Just a depressing job search post

I thought I was done with the crud. Finished beating myself up and getting depressed with my job hunt. I guess that’s not the case.

Last week I had an interview. It turned out to be a position that I would have loved to have ten years ago. The salary is about $10K lower than what I know I’m worth. And the commute would be over an hour each way. But the interview went very well and I went back on Monday for a second one.

So why am I not enthusiastic about it?

I know I’m better than this. I deserve to have the job that I want, right? So where is it? I know this job is out there somewhere. I’ve seen it on the job boards and in the search engines. I’ve applied to it several times and still, that phone call to schedule the interview doesn’t come. I would venture to guess that since starting my job search two months ago, I’ve sent my resume out to over 100 companies, all in response to positions they had posted.

When you’re searching for a job, you have to compete with people you don’t even know. Your resume is potentially one of several hundred – I recently learned that a position I applied to received 200 resumes! Even if you know your qualifications are a perfect match for the position – it’s fair to say that a good percentage of the others are, and when a company is flooded with applicants who are underqualified, overqualified and even dead on, well, how will yours stand out?

And by the way – little tricks like color paper don’t work anymore.

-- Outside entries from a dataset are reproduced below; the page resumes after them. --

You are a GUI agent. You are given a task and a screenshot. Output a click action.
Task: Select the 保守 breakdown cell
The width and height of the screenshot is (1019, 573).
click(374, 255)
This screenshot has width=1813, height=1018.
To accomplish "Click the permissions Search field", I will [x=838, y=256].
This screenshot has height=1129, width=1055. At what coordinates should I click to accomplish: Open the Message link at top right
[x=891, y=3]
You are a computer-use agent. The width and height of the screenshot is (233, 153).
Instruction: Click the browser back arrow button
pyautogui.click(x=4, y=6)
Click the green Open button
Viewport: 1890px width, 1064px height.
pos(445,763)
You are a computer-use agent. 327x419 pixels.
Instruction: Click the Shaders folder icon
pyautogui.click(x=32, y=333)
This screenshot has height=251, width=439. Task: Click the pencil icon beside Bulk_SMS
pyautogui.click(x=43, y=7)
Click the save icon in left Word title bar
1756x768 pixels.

Everything’s done electronically – whether you enter your information on their website, or perhaps they just scan your paper resume in search of key phrases that they deem will fit their needs (which, by the way, may not be at all outlined in the classified ad).

If you’re one of the lucky few who land a first interview, you have to learn how to highlight your strong points, project a positive image and prove your worth. An even more elite group will get a second interview, where they have to do this all over again for another individual and still make it sound interesting, regardless of the fact that they might have given the same schpiel fifty times in the last month.

And then after all the research, rehearsal, prep work… you call to follow up and get that dreaded speech – “You were a strong candidate, we had a tough time deciding, it was between you and another person…” – you feel worthless anyway. Because you were once again second best. The runner up. The one who gets to go home without the crown & roses, and gracefully accept defeat.

Your very best just wasn’t good enough, once again.